Flight Canceled and Sunday Afternoon Therapy

Sometimes you just can’t fly because the chance of icing is too great….
Written by
Richard Brown
Published on
21 Apr 2024

I Can't Fly in Ice

Clouds and below freezing temperatures just don’t go well together in a small plane. They say that “ice is where you find it” which isn’t exactly helpful. For ice to develop you must be flying through visible moisture like rain or cloud droplets and the temperature must be 0°C or colder. The greatest threat tends to be between 0°-10°C because there is a greater possibility of Liquid Water Content (LWC) in the clouds. Once you get past -20°C there is very little LWC as the cloud is almost made up entirely of ice crystals which just bounce off the airframe instead of sticking to the airframe.

But, again, “ice is where you find it” so even with those conditions it might not form. Still, the goal is to avoid those conditions as much as possible. I have flown into those conditions a couple of times, but in both instances, it was going to be descending through broken layers, in and out of the clouds, into warmer air with plenty of altitude between the freezing layer and the ground. Both times I did pick up a trace amount of ice, which would sublimate in the clear air and then once in temps above 0°C it never reformed.

My youngest son was going to perform in a collegiate honor band in Las Vegas, just a short two-ish hour flight from my home base of KFUL. It was also at the Las Vegas Academy of the Arts, just a short Uber ride from the North Las Vegas airport. I could make the quick flight up, scoot over to the school, watch his concert, and fly back home. It was a trip designed for the Mooney, that is until the weather forecast decided not to cooperate.

Initially the forecast looked like I would need to file and fly IFR (Instrument Flight Rules) to get out of the LA Basin and back in. That is no big deal, and actually can be fun as you break out of the clouds and surf along the top of them, but then further analysis of the weather enroute was not what I wanted to see.

Most of the time once you get over the high desert north of the San Bernardino mountains the clouds lift and you are VFR, but not on this flight. The freezing level would be at 6-7,000’ and my cruising altitude on an IFR plan would be 11,000’ in solid clouds the whole flight at about -6°C. I would go into the clouds at about 5,000’ and stay in them at a prime temperature for icing for the next hour or so, that is a definite “No Go.”

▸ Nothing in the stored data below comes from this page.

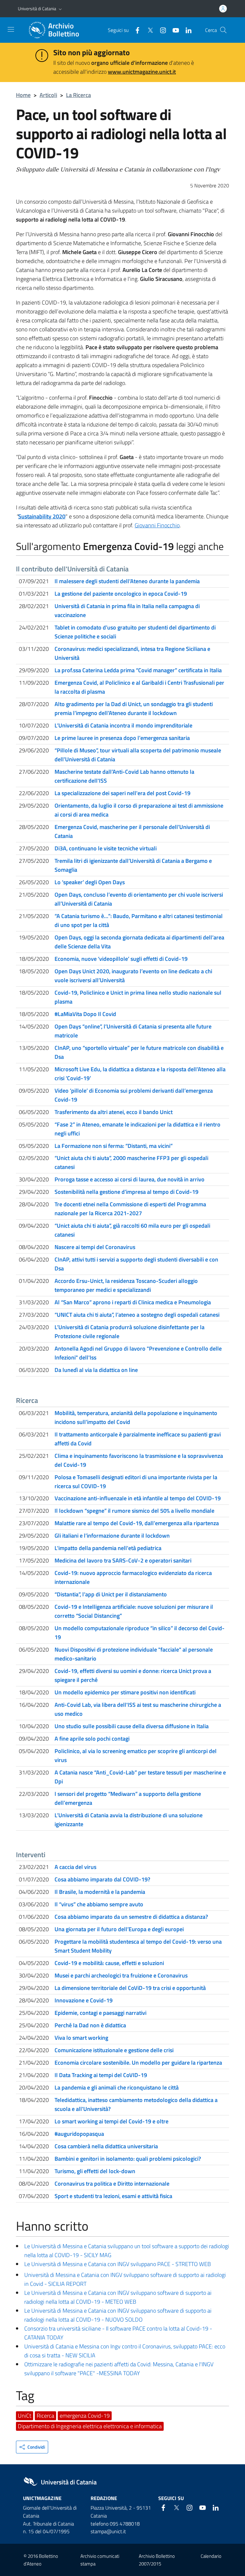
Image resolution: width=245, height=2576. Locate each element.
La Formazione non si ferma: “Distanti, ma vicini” (114, 1145)
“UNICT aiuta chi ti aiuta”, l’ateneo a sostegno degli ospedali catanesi (137, 1314)
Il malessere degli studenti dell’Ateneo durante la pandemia (127, 581)
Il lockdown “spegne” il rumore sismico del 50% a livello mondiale (134, 1510)
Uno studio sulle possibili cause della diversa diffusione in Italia (132, 1726)
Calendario (211, 2556)
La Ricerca (78, 95)
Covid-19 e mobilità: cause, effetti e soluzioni (109, 1963)
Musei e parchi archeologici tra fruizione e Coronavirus (121, 1975)
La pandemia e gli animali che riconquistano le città (117, 2087)
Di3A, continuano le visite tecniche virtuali (106, 848)
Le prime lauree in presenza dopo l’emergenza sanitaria (122, 738)
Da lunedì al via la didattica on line (96, 1370)
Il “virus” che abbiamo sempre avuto (99, 1904)
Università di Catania (37, 8)
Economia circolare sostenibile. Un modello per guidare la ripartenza (138, 2062)
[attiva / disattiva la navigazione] (11, 29)
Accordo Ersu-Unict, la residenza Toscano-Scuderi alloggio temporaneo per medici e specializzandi (126, 1285)
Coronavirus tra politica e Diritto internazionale (112, 2183)
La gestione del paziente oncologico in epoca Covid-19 (121, 593)
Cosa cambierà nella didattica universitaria (106, 2146)
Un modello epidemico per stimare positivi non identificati (125, 1692)
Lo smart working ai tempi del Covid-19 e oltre (111, 2121)
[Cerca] (223, 30)
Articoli (48, 95)
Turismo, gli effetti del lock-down (95, 2171)
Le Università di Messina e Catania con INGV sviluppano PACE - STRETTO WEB (117, 2264)
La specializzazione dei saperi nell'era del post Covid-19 (122, 793)
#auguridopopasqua (79, 2133)
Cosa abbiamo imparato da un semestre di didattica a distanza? (131, 1916)
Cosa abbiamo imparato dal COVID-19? (102, 1879)
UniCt (24, 2415)
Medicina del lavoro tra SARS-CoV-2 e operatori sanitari (123, 1560)
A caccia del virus (75, 1867)
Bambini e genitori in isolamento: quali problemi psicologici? (128, 2158)
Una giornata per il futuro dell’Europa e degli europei (119, 1929)
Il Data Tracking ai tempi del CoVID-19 (101, 2075)
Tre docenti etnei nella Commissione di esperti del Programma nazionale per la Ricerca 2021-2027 (130, 1208)
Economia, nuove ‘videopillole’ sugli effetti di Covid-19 (121, 958)
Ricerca (45, 2415)
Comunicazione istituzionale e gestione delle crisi (114, 2050)
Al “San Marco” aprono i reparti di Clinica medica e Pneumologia (133, 1302)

I broke the news to my son and told him we would watch the live stream on YouTube. They sounded great, and I know would have sounded much better in person, but I was safe on my couch instead of likely declaring an emergency in air and ending up as a hole in the ground.

Sunday Afternoon Therapy

One week later I still hadn’t flown, and I was itching to get back in the sky. Sunday afternoon had clear skies and a little wind, but I headed to the airport anyway for some “therapy.” I took off and departed to the east, making the short climb to 2,800’. Once east of John Wayne’s 2,000’ shelf I turned south along the 241 Toll Road looking for any poppies in the hills. Despite all the rain the golden glow of the poppy fields was nowhere to be found and once reaching Irvine Lake I turned around and retraced my flight path on the way back.

The late afternoon sun was shining down through a high layer of cirrus clouds and shining off the ocean to the west, the shape of Irvine Lake outlined by the surrounding hills in the foreground. The hills of Santiago and Pleasants Peak were still green, not having succumbed to the warmer weather and there was a lot of water behind Prado Dam, the Santa Ana River cutting a ribbon of blue from the base of the dam into the canyon.

It was only a 21-minute flight, but it was wonderful.